-- PROBLEM --
What needs reproducing is the run of lines in the data below starting at the line with "Open the Start date field" and ending at the line with "Click the Business plan badge", both ends included. Copy it exactly, without pictures, and add nothing.

BEGIN RECORDS TO PROCESS

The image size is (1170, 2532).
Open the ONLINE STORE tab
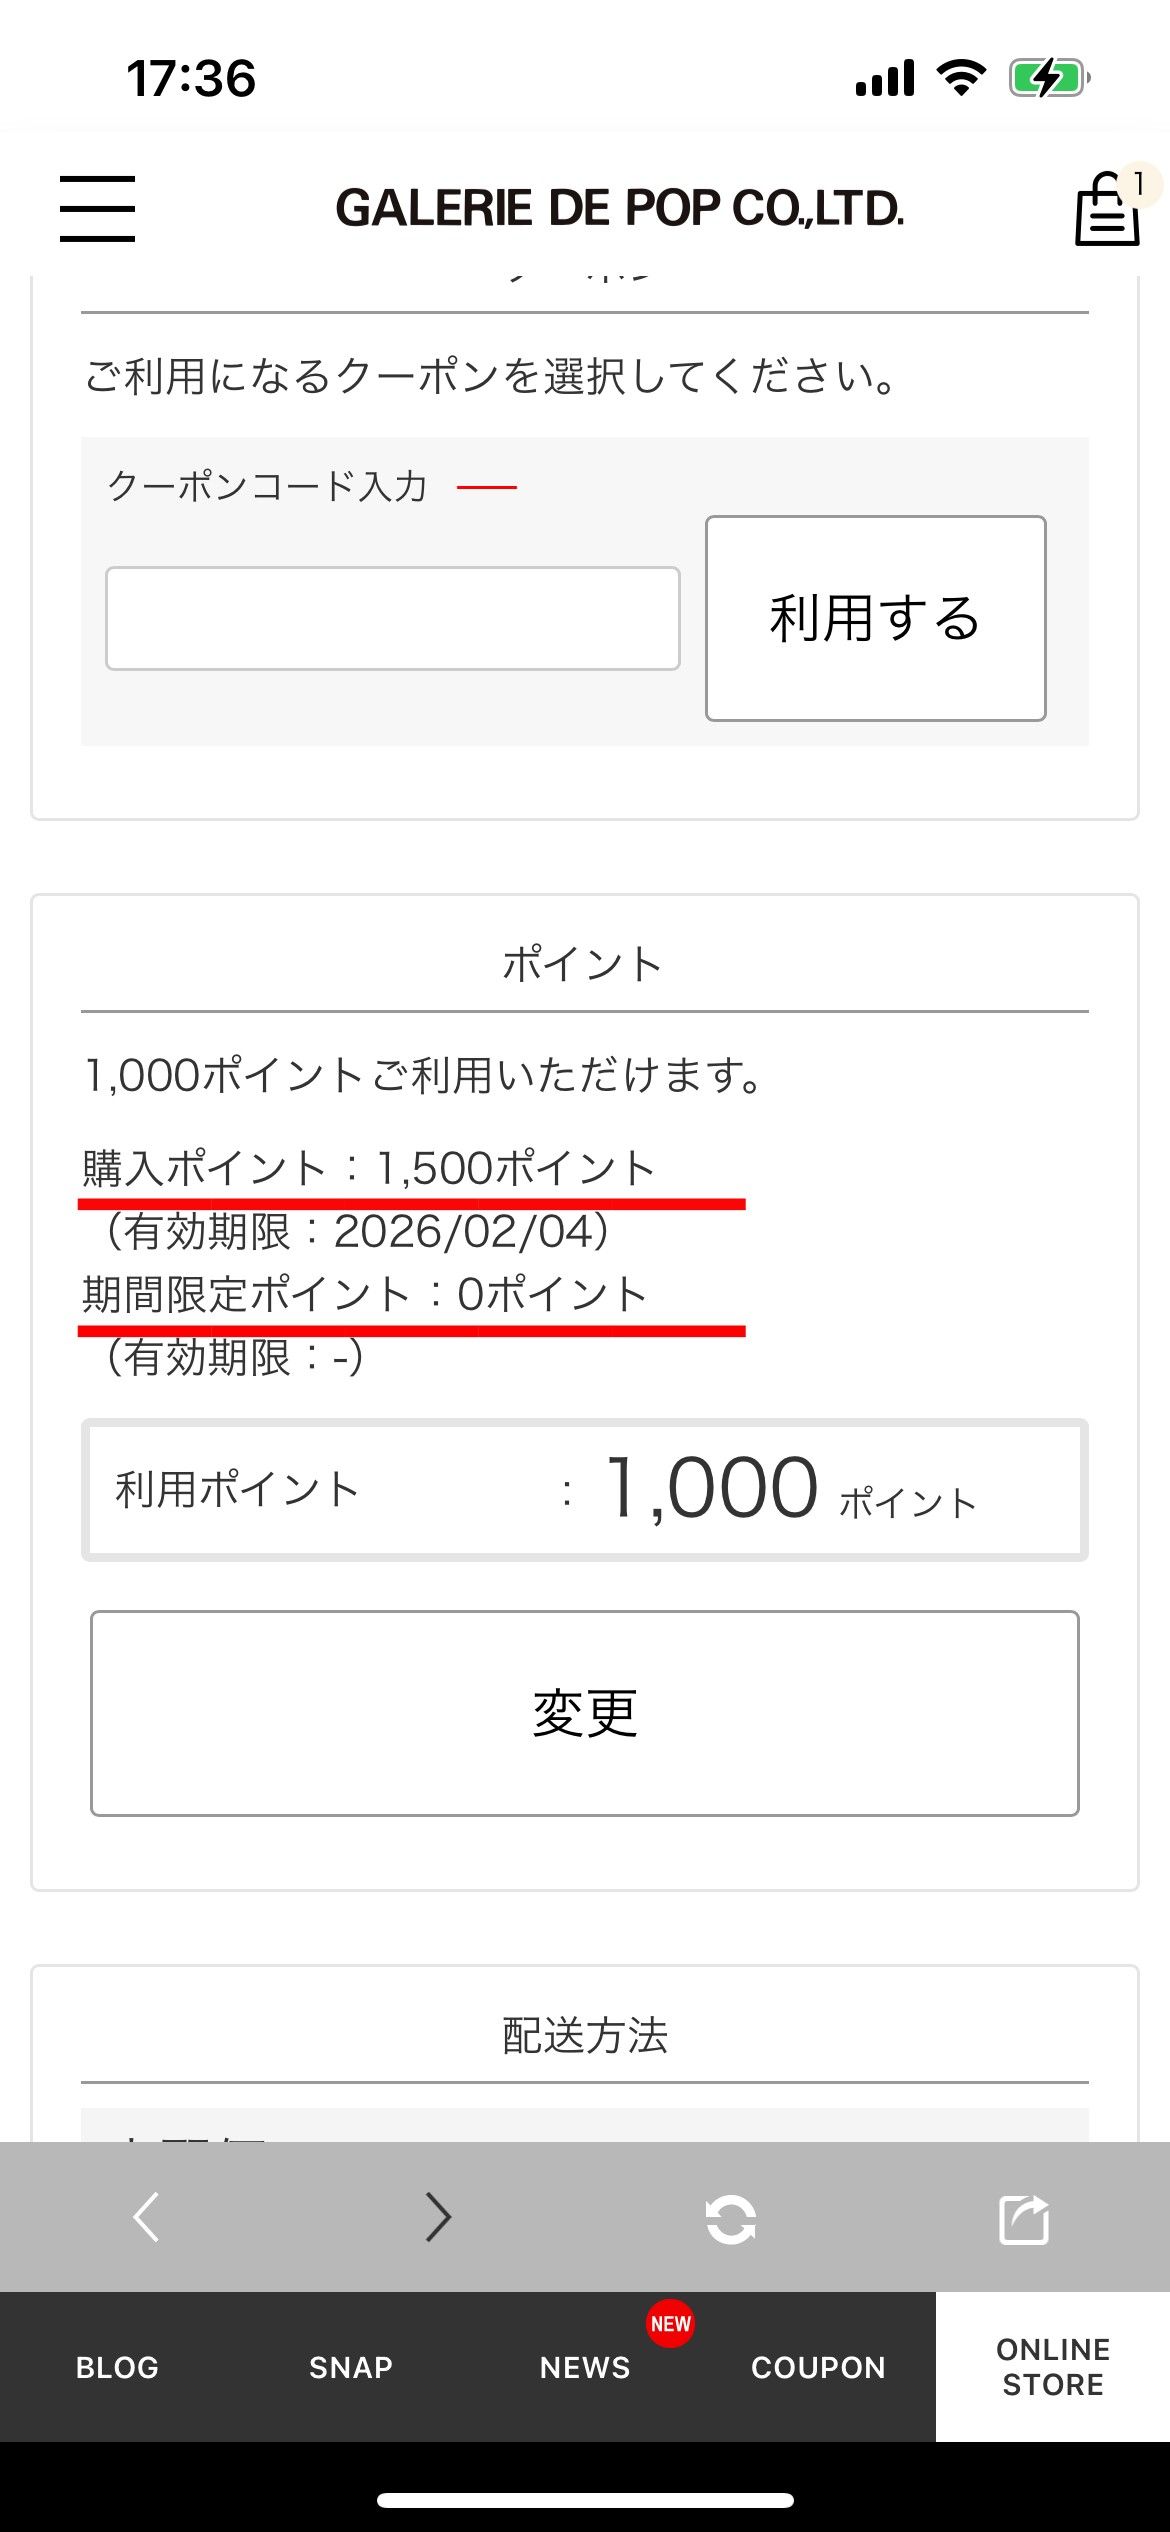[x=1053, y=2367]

END RECORDS TO PROCESS
BEGIN RECORDS TO PROCESS

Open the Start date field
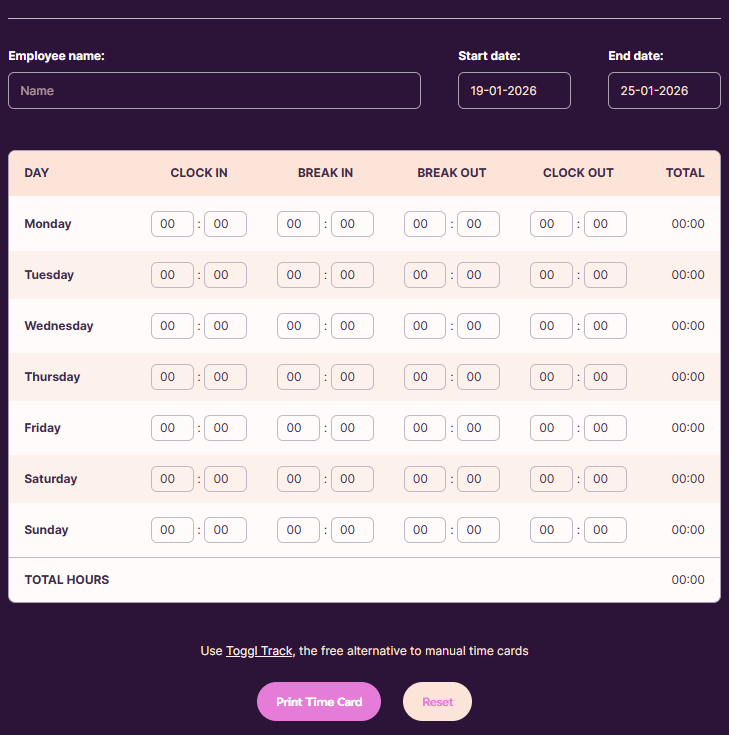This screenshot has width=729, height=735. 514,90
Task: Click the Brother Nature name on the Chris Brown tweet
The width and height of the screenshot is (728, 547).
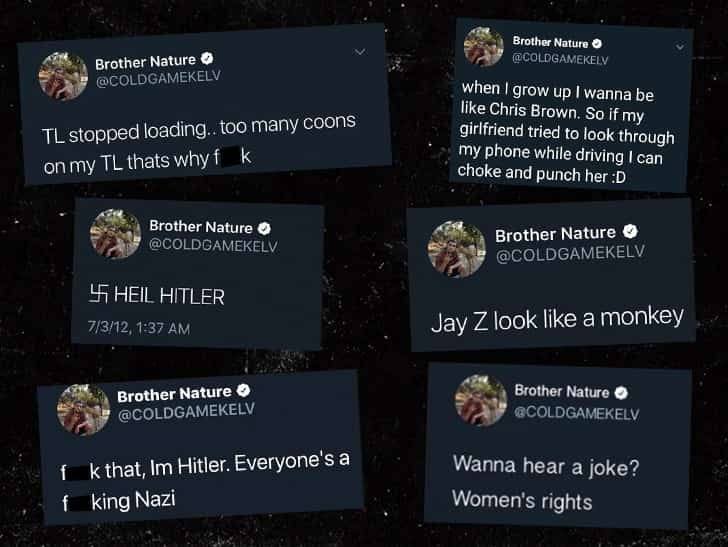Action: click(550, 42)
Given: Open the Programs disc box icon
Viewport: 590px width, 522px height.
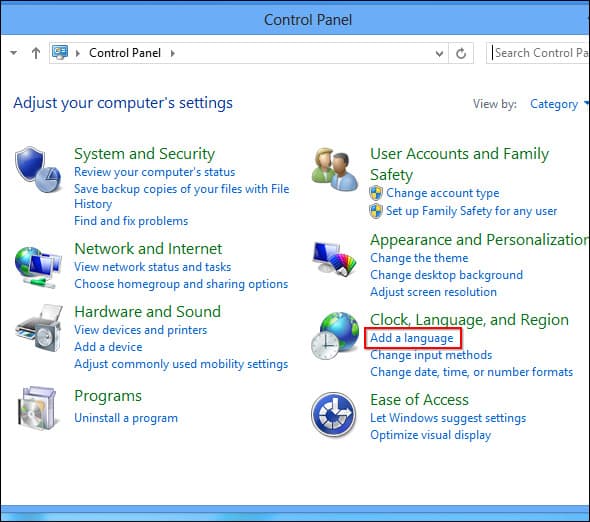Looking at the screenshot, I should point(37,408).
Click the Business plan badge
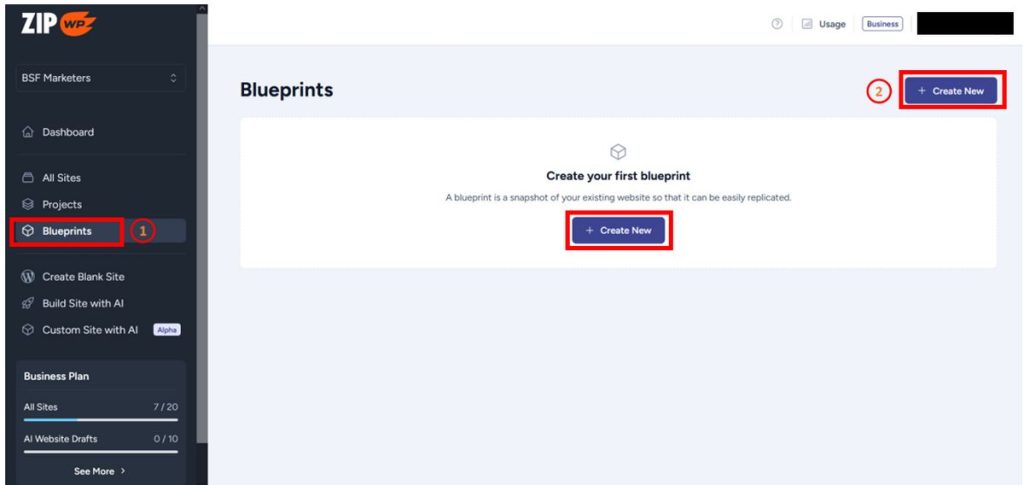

END RECORDS TO PROCESS
BEGIN RECORDS TO PROCESS

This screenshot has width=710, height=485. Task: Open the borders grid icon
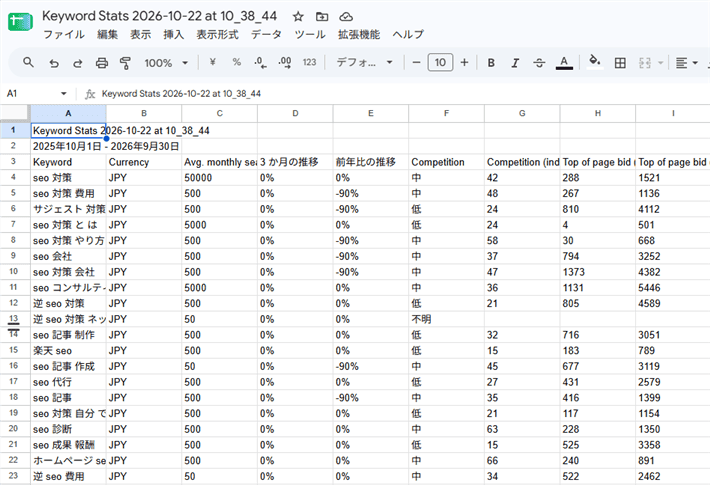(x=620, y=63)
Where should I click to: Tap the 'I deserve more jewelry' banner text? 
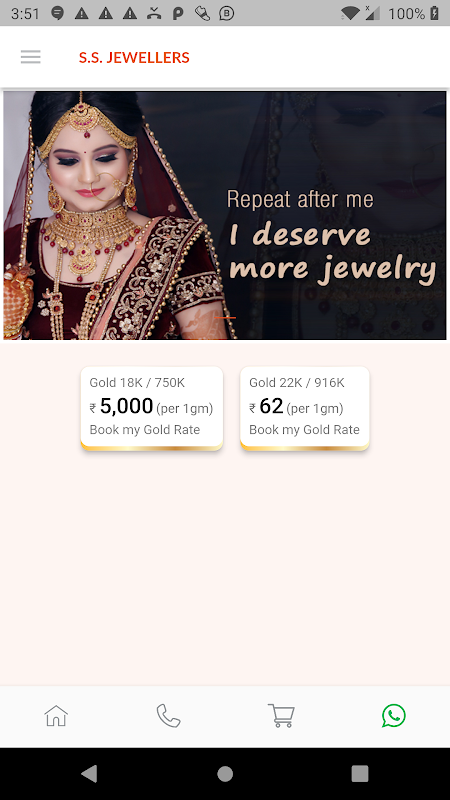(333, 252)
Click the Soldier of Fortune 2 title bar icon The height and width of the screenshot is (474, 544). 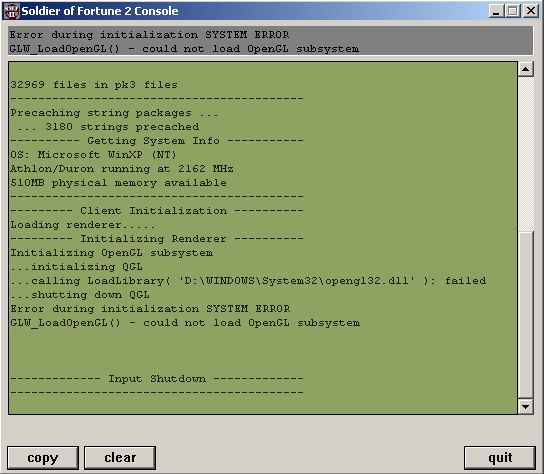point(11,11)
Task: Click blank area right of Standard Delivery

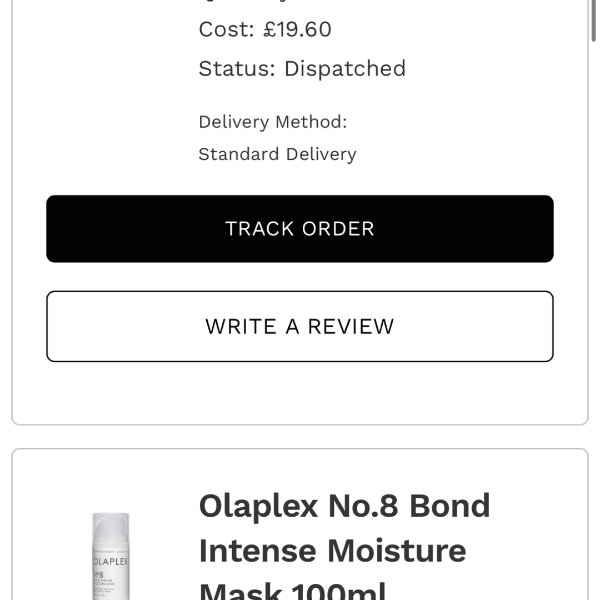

END RECORDS TO PROCESS

-- RESPONSE --
Open the Start date field
This screenshot has width=729, height=735. 514,90
Task: Click the Brother Nature name on the Chris Brown tweet
The width and height of the screenshot is (728, 547).
Action: click(550, 42)
Given: Open the Programs disc box icon
Viewport: 590px width, 522px height.
Looking at the screenshot, I should point(37,408).
Click the Business plan badge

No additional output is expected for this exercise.